Chiffrer et authentifier tout le trafic de service à service au sein du cluster.
→Implémenter un service mesh (par exemple, Istio, Linkerd) pour fournir automatiquement mTLS pour tous les services maillés.
Pourquoi: Atteint le réseau zéro-confiance en garantissant que tout le trafic intra-cluster est chiffré et que les services vérifient mutuellement leur identité.
Exécuter des charges de travail non fiables ou multi-locataires qui nécessitent une isolation plus forte que les conteneurs standards.
→Utiliser un runtime de conteneur en bac à sable comme gVisor ou Kata Containers, qui fournissent une couche d'isolation supplémentaire entre le conteneur et le noyau hôte.

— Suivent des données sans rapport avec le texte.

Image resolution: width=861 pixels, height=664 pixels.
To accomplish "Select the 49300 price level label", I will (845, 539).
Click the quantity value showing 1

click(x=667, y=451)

Pourquoi: Réduit la surface d'attaque du noyau hôte, rendant l'évasion de conteneur significativement plus difficile.
Contrôle granulaire des permissions d'un conteneur au niveau du noyau.
→Utiliser des profils Seccomp pour filtrer les appels système autorisés et des profils AppArmor/SELinux pour appliquer des contrôles d'accès obligatoires (MAC) sur l'accès aux fichiers et au réseau.
Pourquoi: Ces fonctionnalités de sécurité natives de Linux fournissent une couche de défense profonde, restreignant ce qu'un processus de conteneur compromis peut fondamentalement faire.
Réduire la surface d'attaque au sein d'une image conteneur.
→Construire des images d'application en utilisant des images de base minimales ou "distroless" qui ne contiennent que l'application et ses dépendances directes.
Pourquoi: Supprime les shells, les gestionnaires de paquets et d'autres utilitaires qui sont inutiles en production et pourraient être utilisés par un attaquant après une compromission.